Societe Internationale de Telecommunications Aeronautiques v. Huliganga
REITERATIONFacts
The Antecedents: Theodore L. Huliganga, employed by Societe Internationale De Telecommunications Aeronautiques (SITA) since April 16, 1980, retired on December 31, 2008, as Country Operating Officer. He received retirement benefits calculated at 1.5 months of basic pay for each year of service, totaling P7,495,102.84. Subsequently, Huliganga filed a complaint against SITA, SITA Information Networking Computing B.V. (SITA, INC.), and Equant Services, Inc. (EQUANT), alleging unfair labor practices, underpayment of salary/wages, moral and exemplary damages, attorney's fees, and underpayment of sick and vacation leave and retirement benefits. Huliganga contended that the retirement benefit computation should use a coefficient of 2 months per year of service, as per the 2005-2010 Collective Bargaining Agreement (CBA), which he argued had become a company practice. He also claimed he was not compensated for managing SITA, INC. and EQUANT. Procedural History: The Labor Arbiter dismissed Huliganga's complaint against SITA for lack of merit and against SITA, INC. and EQUANT due to the absence of an employer-employee relationship. The National Labor Relations Commission (NLRC) affirmed this decision on appeal. Huliganga then filed a petition for certiorari with the Court of Appeals (CA). The CA partially granted the petition, modifying the NLRC's decision by ordering SITA to pay Huliganga P2,645,175.87 as a deficiency in his retirement benefit, plus legal interest. The CA found that the CBA benefits had ripened into a company practice applicable to Huliganga, but upheld the dismissal of claims against SITA, INC. and EQUANT. The Petition: Petitioners Societe Internationale De Telecommunications Aeronautiques, SITA Information Networking Computing B.V., Equant Services, Inc., and Lee Chee Wee filed a Petition for Review on Certiorari under Rule 45 of the Rules of Court. They seek to reverse the CA's decision, arguing that it lacked legal and factual basis. Petitioners contend that the retirement benefits for managerial employees are distinct from those for rank-and-file employees covered by the CBA, and that managerial employees are not eligible for CBA benefits unless it's an established company practice. They assert that Huliganga failed to prove such a practice and that the CA erred in disregarding the uniform factual findings of the Labor Arbiter and the NLRC.
Issue(s)
Whether the Court of Appeals erred in ruling that managerial employees are entitled to the same retirement benefits as rank-and-file employees under the CBA. Whether the Court of Appeals erred in modifying the uniform factual findings of the Labor Arbiter and the NLRC.
Ruling
The petition is meritorious.

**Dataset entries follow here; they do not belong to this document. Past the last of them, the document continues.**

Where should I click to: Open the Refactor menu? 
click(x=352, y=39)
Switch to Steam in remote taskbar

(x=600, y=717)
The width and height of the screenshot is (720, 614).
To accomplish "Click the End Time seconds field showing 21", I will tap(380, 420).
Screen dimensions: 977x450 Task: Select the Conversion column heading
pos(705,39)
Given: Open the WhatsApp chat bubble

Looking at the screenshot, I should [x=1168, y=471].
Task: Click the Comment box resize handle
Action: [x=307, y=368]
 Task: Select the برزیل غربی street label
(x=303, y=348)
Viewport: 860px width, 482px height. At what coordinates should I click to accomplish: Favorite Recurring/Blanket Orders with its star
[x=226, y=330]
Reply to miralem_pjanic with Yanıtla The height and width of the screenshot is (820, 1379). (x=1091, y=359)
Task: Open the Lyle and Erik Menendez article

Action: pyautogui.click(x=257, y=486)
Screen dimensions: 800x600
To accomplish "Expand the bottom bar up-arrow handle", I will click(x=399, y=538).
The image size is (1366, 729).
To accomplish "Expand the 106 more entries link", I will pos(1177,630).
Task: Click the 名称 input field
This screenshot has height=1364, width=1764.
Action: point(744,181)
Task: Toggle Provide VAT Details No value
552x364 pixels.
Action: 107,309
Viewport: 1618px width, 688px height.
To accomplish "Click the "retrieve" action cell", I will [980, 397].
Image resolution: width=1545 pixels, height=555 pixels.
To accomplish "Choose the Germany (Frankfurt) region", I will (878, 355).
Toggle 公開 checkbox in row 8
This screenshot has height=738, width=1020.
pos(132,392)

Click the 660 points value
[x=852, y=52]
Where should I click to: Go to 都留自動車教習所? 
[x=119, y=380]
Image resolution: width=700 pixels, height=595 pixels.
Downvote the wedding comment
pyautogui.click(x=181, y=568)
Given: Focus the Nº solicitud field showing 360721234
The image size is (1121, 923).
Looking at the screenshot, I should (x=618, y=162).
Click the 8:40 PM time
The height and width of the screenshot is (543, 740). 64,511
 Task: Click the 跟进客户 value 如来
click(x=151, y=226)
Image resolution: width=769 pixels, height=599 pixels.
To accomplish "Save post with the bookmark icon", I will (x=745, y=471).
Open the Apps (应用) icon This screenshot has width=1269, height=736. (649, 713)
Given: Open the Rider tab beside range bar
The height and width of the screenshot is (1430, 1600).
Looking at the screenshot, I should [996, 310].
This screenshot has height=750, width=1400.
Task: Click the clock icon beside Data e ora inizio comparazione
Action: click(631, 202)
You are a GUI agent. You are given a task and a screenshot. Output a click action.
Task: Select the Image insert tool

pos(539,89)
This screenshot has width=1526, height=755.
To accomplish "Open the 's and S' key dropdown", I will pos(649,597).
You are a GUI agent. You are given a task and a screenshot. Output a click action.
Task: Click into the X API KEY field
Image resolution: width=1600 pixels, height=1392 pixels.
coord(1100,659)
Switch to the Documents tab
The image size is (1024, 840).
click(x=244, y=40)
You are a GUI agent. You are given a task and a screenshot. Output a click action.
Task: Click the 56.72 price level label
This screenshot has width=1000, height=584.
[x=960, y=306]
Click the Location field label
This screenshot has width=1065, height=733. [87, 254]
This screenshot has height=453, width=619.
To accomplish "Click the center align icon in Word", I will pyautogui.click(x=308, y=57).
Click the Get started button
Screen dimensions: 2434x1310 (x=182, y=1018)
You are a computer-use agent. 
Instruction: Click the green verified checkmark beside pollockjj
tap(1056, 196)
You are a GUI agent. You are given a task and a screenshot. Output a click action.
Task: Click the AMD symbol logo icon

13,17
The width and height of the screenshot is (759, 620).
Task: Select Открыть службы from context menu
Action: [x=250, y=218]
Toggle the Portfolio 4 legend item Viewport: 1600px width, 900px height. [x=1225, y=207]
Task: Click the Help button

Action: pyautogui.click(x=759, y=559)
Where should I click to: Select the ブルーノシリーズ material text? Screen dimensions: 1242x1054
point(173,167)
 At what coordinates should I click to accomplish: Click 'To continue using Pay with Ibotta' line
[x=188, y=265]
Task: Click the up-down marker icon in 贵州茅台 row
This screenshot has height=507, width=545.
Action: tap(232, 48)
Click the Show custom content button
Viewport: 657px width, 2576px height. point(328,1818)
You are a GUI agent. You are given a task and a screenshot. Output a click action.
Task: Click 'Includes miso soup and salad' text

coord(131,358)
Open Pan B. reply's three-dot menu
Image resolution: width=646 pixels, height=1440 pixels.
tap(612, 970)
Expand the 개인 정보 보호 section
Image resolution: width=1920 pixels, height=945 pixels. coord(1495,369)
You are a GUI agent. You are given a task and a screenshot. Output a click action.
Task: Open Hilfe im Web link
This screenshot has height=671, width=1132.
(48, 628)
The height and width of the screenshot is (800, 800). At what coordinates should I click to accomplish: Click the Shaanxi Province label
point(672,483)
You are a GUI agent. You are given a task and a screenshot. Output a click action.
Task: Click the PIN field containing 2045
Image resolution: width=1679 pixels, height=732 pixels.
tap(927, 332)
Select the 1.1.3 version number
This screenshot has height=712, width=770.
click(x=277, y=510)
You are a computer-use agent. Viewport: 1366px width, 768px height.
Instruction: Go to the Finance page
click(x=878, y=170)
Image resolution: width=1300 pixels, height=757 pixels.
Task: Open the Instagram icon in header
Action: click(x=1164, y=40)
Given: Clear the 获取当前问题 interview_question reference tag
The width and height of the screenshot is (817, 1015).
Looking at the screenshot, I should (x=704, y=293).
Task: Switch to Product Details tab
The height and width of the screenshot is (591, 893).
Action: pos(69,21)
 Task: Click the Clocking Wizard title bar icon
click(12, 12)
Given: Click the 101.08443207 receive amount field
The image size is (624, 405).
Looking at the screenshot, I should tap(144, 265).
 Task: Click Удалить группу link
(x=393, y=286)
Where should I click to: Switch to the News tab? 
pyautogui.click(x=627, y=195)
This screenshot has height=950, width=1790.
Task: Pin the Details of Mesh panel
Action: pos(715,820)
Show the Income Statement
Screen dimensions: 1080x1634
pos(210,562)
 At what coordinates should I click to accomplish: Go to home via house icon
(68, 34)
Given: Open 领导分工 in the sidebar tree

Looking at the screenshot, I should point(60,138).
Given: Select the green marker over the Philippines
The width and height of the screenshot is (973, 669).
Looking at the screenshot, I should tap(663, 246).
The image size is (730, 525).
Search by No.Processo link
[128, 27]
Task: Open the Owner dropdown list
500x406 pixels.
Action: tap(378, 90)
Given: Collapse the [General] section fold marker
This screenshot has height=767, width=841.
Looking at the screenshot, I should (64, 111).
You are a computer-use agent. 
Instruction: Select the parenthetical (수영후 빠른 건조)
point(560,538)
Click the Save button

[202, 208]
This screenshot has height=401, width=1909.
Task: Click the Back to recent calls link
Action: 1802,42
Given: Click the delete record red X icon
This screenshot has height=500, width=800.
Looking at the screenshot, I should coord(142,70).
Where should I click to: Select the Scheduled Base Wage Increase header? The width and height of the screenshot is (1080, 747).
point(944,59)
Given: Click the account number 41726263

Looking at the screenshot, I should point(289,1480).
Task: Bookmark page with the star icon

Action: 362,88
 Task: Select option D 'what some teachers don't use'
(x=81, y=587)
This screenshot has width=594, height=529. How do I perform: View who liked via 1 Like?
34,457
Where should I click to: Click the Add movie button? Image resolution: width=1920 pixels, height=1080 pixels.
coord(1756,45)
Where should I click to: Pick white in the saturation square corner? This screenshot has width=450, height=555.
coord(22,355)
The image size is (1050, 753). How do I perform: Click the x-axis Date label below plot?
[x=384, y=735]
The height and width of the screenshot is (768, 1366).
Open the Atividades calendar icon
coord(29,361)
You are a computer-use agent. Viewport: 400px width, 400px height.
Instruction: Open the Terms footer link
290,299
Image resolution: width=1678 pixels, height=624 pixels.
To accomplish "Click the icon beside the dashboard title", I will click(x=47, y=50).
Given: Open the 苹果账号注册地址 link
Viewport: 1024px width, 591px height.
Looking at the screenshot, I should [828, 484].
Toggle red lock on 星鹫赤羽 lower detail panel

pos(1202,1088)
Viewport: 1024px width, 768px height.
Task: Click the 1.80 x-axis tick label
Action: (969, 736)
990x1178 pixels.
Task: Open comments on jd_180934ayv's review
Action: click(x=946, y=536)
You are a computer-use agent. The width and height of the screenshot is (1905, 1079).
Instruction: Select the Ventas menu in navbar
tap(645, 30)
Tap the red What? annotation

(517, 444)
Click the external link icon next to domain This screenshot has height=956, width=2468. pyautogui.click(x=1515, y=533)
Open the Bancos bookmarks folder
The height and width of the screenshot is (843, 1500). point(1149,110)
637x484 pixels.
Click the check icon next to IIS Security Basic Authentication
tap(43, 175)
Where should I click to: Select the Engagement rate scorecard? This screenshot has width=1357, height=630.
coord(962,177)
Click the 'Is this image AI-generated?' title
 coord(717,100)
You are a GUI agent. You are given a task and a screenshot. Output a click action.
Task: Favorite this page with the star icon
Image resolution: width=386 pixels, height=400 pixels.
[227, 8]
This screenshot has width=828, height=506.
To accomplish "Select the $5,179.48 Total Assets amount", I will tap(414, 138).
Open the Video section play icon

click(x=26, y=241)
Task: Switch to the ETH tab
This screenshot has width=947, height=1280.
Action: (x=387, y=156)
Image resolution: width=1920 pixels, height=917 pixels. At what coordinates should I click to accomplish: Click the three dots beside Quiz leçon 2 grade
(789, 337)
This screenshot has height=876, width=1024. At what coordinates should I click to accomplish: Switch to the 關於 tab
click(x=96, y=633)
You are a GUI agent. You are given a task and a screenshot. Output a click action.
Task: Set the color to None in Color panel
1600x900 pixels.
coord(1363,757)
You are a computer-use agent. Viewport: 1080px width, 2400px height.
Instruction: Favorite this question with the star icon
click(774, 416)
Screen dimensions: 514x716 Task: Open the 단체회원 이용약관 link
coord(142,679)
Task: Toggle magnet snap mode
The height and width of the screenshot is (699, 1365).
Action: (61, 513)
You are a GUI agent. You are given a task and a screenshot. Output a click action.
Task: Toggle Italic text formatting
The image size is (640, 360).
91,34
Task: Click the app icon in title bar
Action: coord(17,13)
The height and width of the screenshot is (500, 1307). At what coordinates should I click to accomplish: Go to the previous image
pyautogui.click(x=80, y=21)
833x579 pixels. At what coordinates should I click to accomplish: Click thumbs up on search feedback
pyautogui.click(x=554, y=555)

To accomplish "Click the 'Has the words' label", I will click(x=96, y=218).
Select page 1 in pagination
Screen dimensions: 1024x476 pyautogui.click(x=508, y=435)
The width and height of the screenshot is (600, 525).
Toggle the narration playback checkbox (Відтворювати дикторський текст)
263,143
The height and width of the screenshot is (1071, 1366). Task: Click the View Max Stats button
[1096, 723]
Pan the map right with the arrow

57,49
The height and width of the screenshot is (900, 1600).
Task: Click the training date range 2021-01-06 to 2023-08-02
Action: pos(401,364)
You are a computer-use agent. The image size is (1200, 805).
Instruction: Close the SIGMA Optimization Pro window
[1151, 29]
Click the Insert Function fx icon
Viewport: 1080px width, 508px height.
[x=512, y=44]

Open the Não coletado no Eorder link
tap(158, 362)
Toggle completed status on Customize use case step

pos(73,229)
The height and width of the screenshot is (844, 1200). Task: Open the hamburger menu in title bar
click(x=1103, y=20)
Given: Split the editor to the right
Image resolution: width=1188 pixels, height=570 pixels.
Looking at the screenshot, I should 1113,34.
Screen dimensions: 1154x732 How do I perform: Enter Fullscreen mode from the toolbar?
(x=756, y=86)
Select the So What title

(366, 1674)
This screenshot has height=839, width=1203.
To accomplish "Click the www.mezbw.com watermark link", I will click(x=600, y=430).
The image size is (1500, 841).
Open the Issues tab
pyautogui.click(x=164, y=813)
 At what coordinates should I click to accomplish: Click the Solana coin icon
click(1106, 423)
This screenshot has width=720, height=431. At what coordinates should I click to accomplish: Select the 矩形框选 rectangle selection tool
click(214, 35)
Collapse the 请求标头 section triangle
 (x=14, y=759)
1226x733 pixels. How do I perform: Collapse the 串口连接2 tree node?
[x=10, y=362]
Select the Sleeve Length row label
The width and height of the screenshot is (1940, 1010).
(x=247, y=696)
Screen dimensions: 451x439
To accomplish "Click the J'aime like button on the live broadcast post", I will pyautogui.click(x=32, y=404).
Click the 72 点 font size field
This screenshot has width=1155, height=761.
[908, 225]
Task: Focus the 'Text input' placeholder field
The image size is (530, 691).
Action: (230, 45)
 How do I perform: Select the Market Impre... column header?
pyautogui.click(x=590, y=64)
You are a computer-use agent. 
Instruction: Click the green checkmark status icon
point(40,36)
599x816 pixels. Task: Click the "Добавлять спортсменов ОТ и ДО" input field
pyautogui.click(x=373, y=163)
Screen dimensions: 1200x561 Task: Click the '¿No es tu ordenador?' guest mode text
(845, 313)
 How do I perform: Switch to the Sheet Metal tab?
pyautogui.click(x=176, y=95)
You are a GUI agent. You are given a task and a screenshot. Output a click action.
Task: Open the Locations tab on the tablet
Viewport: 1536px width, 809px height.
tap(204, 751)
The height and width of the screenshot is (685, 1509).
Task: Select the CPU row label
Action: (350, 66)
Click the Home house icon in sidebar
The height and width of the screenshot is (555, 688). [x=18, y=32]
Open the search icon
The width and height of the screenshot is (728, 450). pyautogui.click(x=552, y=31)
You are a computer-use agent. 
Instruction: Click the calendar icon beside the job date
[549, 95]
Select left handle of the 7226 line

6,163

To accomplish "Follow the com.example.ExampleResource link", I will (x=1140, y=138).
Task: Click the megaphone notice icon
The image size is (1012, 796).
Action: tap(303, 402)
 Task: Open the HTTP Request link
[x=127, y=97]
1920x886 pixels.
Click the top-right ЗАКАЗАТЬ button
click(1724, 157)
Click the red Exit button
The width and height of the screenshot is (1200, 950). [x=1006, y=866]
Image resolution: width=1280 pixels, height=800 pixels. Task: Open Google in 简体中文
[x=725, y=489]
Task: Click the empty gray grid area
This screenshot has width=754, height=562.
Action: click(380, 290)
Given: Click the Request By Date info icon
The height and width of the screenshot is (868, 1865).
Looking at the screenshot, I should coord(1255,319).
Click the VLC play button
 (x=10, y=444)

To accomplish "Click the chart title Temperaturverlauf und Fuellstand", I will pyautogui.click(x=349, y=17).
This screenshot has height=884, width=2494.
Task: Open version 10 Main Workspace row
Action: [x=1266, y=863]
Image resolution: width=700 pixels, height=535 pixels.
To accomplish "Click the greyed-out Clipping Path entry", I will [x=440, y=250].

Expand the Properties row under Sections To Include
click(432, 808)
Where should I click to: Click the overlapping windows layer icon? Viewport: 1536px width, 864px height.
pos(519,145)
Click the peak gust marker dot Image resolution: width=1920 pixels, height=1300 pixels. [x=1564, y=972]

The Supreme Court GRANTED the petition, REVERSED and SET ASIDE the Decision of the Court of Appeals, and REINSTATED the Decision of the National Labor Relations Commission. The dispositive portion of the CA decision was set aside, meaning Huliganga is not entitled to the deficiency in his retirement benefit as awarded by the CA.
Ratio Decidendi
On the issue of managerial employees' entitlement to CBA benefits: The Supreme Court reiterated that managerial employees are not eligible to join labor organizations and, consequently, are not automatically entitled to benefits under a CBA. To be entitled to CBA benefits, employees must be members of the bargaining unit. An exception exists if the employer extends CBA benefits to managerial employees as a matter of policy or established practice. However, such a practice must be proven by substantial evidence, demonstrating consistent and deliberate application over a long period. In this case, Huliganga failed to sufficiently establish such a company practice. The affidavit of Ms. Beaniza, who retired 12 years prior and lacked competency to determine company practice, was given scant consideration. Her testimony was insufficient to prove a long-standing, consistent, and deliberate practice of extending CBA benefits to managerial employees. Therefore, Huliganga, as a managerial employee, is not entitled to the retirement benefits exclusively granted to rank-and-file employees under the CBA. On the issue of modifying factual findings: The Supreme Court emphasized that factual findings of labor officials, who possess expertise in their jurisdiction, are generally accorded respect and finality, and are binding on courts. This rule allows for relaxation only in specific circumstances, such as grave abuse of discretion, misapprehension of facts, or conflicting findings. In this case, the CA erred in disregarding the uniform factual findings of the Labor Arbiter and the NLRC, which were based on substantial evidence. The CA's conclusion that a company practice existed was not supported by the evidence presented, thus constituting a misapprehension of facts and an unwarranted modification of the lower tribunals' findings.
Main Doctrine
Managerial employees are not entitled to retirement benefits exclusively granted to rank-and-file employees under a Collective Bargaining Agreement unless there is an established company practice of extending such benefits to them, which must be proven by substantial evidence of consistent and deliberate application over a long period.